Longtemps pratiqué en France avant son interdiction en 2017, le cumul entre un mandat parlementaire et une fonction exécutive locale continue de susciter le débat dans plusieurs pays africains. Présent au Togo, au Bénin, en Côte d’Ivoire ou encore au Sénégal, ce modèle est défendu par certains comme un outil efficace pour accélérer le développement des territoires, tandis que ses détracteurs y voient une source de concentration excessive du pouvoir.
Dans de nombreux États africains où les ressources publiques demeurent limitées et où les décisions se prennent essentiellement au niveau central, les partisans du cumul considèrent qu’un député-maire dispose d’un avantage stratégique. En siégeant à la fois au Parlement et à la tête d’une commune, il peut porter directement les besoins de son territoire auprès des ministères, suivre les arbitrages budgétaires et faciliter l’accès aux programmes nationaux.
Des critiques persistantes
Les opposants au cumul des mandats avancent toutefois plusieurs arguments. Selon eux, cette pratique favorise la concentration du pouvoir entre les mains d’un nombre restreint de responsables politiques et freine le renouvellement des élites locales. Ils s’interrogent également sur la capacité réelle d’un élu à exercer pleinement deux fonctions exigeantes à la fois.
La question de l’équité territoriale est également au cœur des critiques. Une commune dirigée par un député-maire bénéficie souvent d’un accès privilégié aux décideurs nationaux, créant ainsi un déséquilibre avec les collectivités dont les responsables ne disposent pas de tels relais au sommet de l’État.
Le cas ivoirien, symbole du débat
En Côte d’Ivoire, l’exemple d’Amadou Koné illustre parfaitement cette controverse. Ministre des Transports depuis 2017, député de Bouaké depuis 2021 et élu maire de la ville en 2023 avec près de 80 % des voix, il est souvent cité comme l’incarnation du cumul assumé.

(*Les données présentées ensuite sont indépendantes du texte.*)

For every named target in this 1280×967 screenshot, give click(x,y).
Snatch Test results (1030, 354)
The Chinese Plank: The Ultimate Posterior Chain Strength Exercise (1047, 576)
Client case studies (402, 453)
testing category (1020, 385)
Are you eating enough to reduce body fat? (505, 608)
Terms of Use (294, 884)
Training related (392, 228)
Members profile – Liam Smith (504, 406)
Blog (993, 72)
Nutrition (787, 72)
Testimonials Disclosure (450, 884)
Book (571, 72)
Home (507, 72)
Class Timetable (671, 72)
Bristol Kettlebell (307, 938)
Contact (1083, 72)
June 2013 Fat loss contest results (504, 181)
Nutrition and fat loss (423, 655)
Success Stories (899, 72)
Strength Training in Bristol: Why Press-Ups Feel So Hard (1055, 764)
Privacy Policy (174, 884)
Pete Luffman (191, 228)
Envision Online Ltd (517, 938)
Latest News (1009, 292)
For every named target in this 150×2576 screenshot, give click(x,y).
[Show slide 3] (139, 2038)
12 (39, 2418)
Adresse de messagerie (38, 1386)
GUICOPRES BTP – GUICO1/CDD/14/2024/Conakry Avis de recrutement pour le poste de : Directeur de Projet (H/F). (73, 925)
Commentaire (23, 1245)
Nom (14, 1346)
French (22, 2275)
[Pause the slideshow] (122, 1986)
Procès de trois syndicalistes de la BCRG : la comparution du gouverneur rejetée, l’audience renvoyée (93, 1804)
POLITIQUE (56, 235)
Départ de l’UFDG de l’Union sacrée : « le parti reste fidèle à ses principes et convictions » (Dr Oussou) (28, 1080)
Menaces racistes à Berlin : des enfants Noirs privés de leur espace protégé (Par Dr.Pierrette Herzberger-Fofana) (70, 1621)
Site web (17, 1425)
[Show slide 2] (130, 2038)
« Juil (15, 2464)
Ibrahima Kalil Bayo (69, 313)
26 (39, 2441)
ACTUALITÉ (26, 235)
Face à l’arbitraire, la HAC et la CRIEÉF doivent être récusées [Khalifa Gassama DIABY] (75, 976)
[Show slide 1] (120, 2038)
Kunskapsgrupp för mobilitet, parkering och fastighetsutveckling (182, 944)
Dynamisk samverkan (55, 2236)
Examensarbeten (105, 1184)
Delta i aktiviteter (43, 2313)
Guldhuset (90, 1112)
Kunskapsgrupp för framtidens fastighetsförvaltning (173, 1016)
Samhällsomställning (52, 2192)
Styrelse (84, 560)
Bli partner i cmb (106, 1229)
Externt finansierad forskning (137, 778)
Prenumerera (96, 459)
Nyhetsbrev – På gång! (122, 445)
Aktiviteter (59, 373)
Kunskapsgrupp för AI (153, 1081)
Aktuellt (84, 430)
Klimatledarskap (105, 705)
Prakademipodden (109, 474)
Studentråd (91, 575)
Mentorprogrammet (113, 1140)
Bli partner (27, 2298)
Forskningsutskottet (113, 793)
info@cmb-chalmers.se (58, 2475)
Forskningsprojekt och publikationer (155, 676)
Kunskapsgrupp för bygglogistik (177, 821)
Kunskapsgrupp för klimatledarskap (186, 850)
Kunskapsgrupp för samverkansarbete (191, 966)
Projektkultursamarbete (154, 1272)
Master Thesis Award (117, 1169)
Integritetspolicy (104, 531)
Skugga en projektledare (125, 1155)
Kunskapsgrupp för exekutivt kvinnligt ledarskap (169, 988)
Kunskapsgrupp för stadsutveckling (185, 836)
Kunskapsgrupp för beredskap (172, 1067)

Ses partisans mettent en avant les projets de modernisation engagés dans le cadre du programme « Bouaké Nouveau », tandis que ses détracteurs soulignent qu’une telle dynamique est difficilement reproductible dans une commune dont le maire ne dispose pas d’une présence au gouvernement.
Le laboratoire togolais
Au Togo, où les 117 communes actuelles sont issues des élections locales de 2019, la législation autorise explicitement le cumul des fonctions. La commune d’Amou-Oblo, dans la région des Plateaux, est régulièrement présentée comme un exemple de réussite.
Son maire, Meyebine Esso Gnassingbé, également député depuis 2018, a conduit plusieurs projets structurants au cours de son premier mandat : construction d’un hôpital régional mère-enfant, réhabilitation de dizaines de kilomètres de routes et de pistes rurales, extension du réseau électrique, installation de centaines de lampadaires solaires et aménagement d’une vaste zone agricole.
Pour les observateurs favorables au cumul, ces réalisations démontrent l’intérêt d’une articulation étroite entre les collectivités locales et les institutions nationales. Les projets ont souvent bénéficié de programmes gouvernementaux ou de financements publics dont l’obtention aurait été plus complexe sans une forte capacité d’intermédiation politique.
Une efficacité qui interroge
L’expérience de plusieurs communes africaines montre que le cumul peut effectivement accélérer la mise en œuvre de projets structurants. Cependant, cette efficacité soulève une interrogation de fond : le développement local doit-il dépendre de l’influence personnelle d’un élu ou de mécanismes institutionnels garantissant les mêmes chances à toutes les collectivités ?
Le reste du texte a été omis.